- Projapoti film poster
- Directed by: Avijit Sen
- Produced by: Atanu Raychaudhuri; Pranab Kumar Guha; Dev;
- Starring: Mithun Chakraborty; Dev; Mamata Shankar; Koushani Mukherjee; Shweta Bhattacharya; Kharaj Mukherjee;
- Cinematography: Gopi Bhagat
- Edited by: Sujay Datta Ray
- Music by: Anupam Roy Surojit Chatterjee Rathijit Bhattacharjee
- Production companies: Bengal Talkies Dev Entertainment Ventures
- Distributed by: SSR Cinemas
- Release date: 23 December 2022;
- Running time: 141:42 min
- Country: India
- Language: Bengali
- Box office: ₹13–14 crore

= Projapati =

2022 Indian Bengali film by Avijit Sen

Projapati is a 2022 Indian Bengali-language family drama film directed by Avijit Sen, produced by Atanu Raychaudhuri (Bengal Talkies), co-produced by Dev and distributed by SSR Cinemas. The film features Dev himself, alongside Mithun Chakraborty, Mamata Shankar, Koushani Mukherjee and Shweta Bhattacharya in lead roles.

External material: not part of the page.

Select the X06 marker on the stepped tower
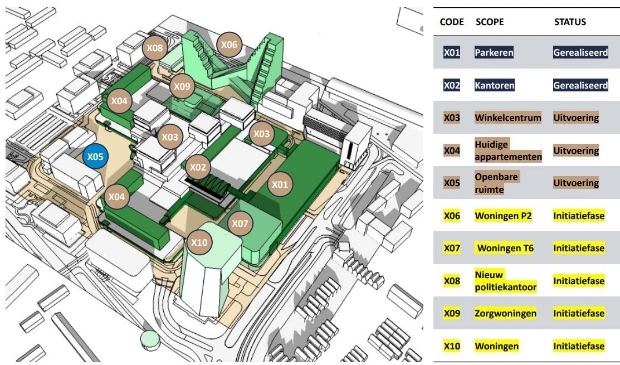Screen dimensions: 620x365 pyautogui.click(x=229, y=45)
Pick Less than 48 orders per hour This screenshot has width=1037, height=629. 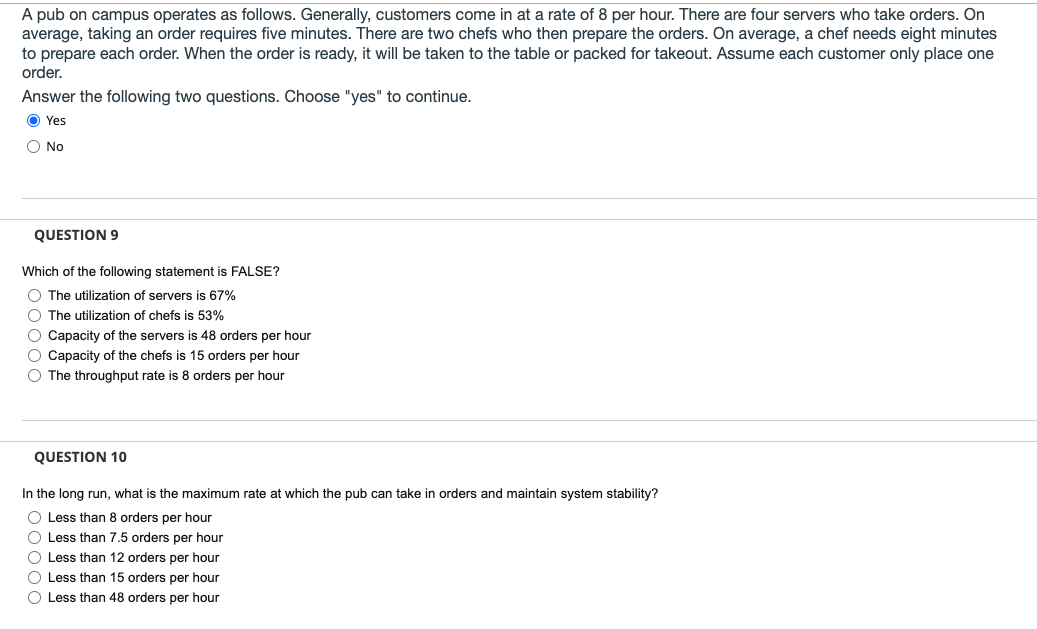pos(34,598)
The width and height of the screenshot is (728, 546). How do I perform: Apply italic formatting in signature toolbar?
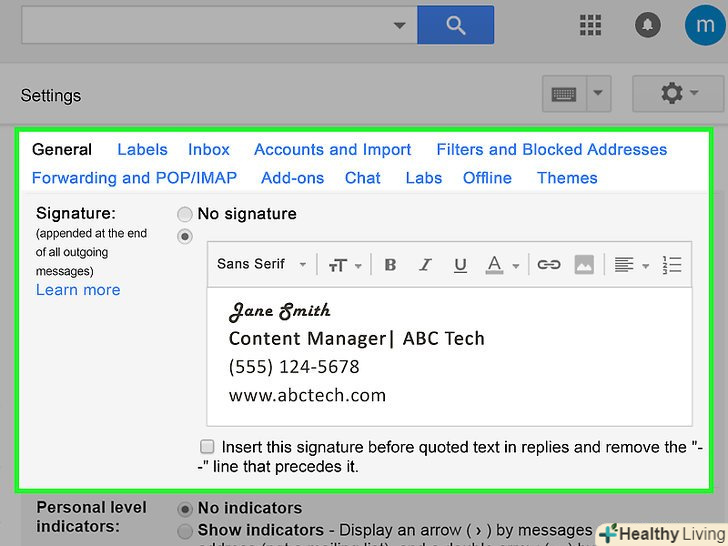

The movie was theatrically released on 23 December 2022 and had its digital premiere on the streaming platform ZEE5 on 14 April 2023. It grossed over ₹14 crore and became the highest grossing Indian Bengali film of 2022 and the sixth highest-grossing Indian Bengali film of all time.

== Plot ==
Gour Chakraborty, a widower and a retired government officer, wants his son Joy Chakraborty, a wedding planner to get married. He tries a lot to convince his son to get married. But Joy is very busy with his work and has no time to plan for himself. Meanwhile, Gour's college friend, Kusum meets him suddenly in a temple and finally, they decide to marry. The Film was shot majorly in the Kolkata and some scenes were shot at Varanasi featuring the famous Ganga Arti at Dashaswamedh Ghat the oldest city of temples.

== Reception ==
A critic from The Times of India wrote that "As holiday releases go, Projapoti brings a lot to the table, be it in terms of cast, story or a family-friendly viewing experience and audiences wouldn't be remiss if they walked into the theatre for this, especially if they’ve ever been Mithun fans". A critic from OTT Play wrote that "Projapoti is an outright entertainer and it will not let you down in terms of entertainment. It makes you laugh and cry". Shatarupa Bose reviewing in Anandabazar Patrika praised the performances of Chakraborty and Dev along with other cast, music, cinematography, screenplay and dialogues and noted that melodrama at the end of the movie could have been toned down.

==Controversy==
After the release of the film, it was not allowed to be shown in Nandan Cinema Hall, in Kolkata, which is being operated by Government of West Bengal. Netizens replied that as the leading actor of the film Mithun Chakraborty is an active leader of Bharatiya Janata Party, the show has been cancelled. Following the decision of show cancellation, Producer and Supporting actor of the film Dev reacted by a post. In the post, Dev regretted for reply to that, Dev also reacted to sign more films again with the Bollywood's megastar under his banner (Dev Entertainment Ventures) if his budget matches. BJP member of Parliament Dilip Ghosh regretted that the movie has not been released in Nandan, because of Mithun's political status.

==Box-Office==
The film collected ₹13-14 crore at the box-office against a budget of ₹1.5 crore and emerged as a blockbuster. The film earned an additional 5 crores by selling the digital streaming rights, which was acquired by Zee5.

==Accolades ==
- 2023: WBFJA Award for Best Popular Film
- 2023: WBFJA Award for Best Actor (Popular Choice)- Mithun Chakraborty
- 2023: WBFJA Award for Best Actor (Critic's Choice) - Dev Adhikari
- 2023: WBFJA Award for Best Comedian- Kharaj Mukherjee

== Sequel ==
On 1 January 2025, Dev announced on his X handle that a sequel to Projapati, titled Projapati 2 will be released in December 2025. Directed by Avijit Sen, and co-produced by Atanu RayChaudhuri, the film was released on 25 December 2025.